- Your instructions
Each line from the one containing "You are a computer-use agent. The width" through the end of the data below is to be output verbatim, with no lines added or left out.
====
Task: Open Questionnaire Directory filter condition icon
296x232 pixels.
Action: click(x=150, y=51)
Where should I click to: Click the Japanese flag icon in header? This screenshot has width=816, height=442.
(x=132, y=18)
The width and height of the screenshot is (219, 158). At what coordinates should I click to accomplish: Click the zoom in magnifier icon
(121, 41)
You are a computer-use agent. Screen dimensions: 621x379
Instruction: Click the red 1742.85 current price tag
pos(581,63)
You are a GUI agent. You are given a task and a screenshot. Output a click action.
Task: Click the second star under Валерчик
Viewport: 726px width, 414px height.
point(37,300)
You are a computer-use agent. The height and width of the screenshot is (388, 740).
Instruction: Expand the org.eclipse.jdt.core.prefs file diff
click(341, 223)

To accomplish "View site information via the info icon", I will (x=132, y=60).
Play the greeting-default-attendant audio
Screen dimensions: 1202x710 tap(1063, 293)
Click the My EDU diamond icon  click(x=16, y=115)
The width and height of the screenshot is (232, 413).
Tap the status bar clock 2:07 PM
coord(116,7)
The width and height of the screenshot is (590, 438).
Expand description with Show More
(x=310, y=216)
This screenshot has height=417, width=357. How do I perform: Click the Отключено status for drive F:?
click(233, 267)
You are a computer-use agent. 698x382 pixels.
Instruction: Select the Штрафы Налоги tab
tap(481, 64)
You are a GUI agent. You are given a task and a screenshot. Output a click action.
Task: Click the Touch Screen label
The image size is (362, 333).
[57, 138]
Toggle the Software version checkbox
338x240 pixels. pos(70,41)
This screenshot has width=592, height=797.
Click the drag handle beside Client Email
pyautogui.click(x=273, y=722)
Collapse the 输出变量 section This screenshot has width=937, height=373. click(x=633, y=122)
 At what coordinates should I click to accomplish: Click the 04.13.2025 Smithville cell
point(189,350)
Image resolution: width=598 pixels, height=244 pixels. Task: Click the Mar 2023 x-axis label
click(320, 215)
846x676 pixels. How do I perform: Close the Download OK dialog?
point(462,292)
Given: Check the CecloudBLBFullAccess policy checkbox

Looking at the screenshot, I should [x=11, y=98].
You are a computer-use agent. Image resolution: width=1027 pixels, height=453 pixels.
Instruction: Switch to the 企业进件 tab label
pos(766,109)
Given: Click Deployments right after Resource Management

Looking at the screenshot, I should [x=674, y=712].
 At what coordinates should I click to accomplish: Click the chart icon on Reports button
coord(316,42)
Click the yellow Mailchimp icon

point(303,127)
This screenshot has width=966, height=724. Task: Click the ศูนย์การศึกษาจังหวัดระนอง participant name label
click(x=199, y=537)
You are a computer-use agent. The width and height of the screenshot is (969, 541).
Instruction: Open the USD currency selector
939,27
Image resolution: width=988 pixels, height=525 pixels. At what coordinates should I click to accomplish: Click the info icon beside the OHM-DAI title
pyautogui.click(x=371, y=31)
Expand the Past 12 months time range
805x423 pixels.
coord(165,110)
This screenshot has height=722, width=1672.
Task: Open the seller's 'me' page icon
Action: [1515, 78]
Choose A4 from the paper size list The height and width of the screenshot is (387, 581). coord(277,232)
====
- The completed task
You are a computer-use agent. The width and height of the screenshot is (969, 541).
Instruction: Open the USD currency selector
939,27
Image resolution: width=988 pixels, height=525 pixels. At what coordinates should I click to accomplish: Click the info icon beside the OHM-DAI title
pyautogui.click(x=371, y=31)
Expand the Past 12 months time range
805x423 pixels.
coord(165,110)
This screenshot has height=722, width=1672.
Task: Open the seller's 'me' page icon
Action: [1515, 78]
Choose A4 from the paper size list The height and width of the screenshot is (387, 581). coord(277,232)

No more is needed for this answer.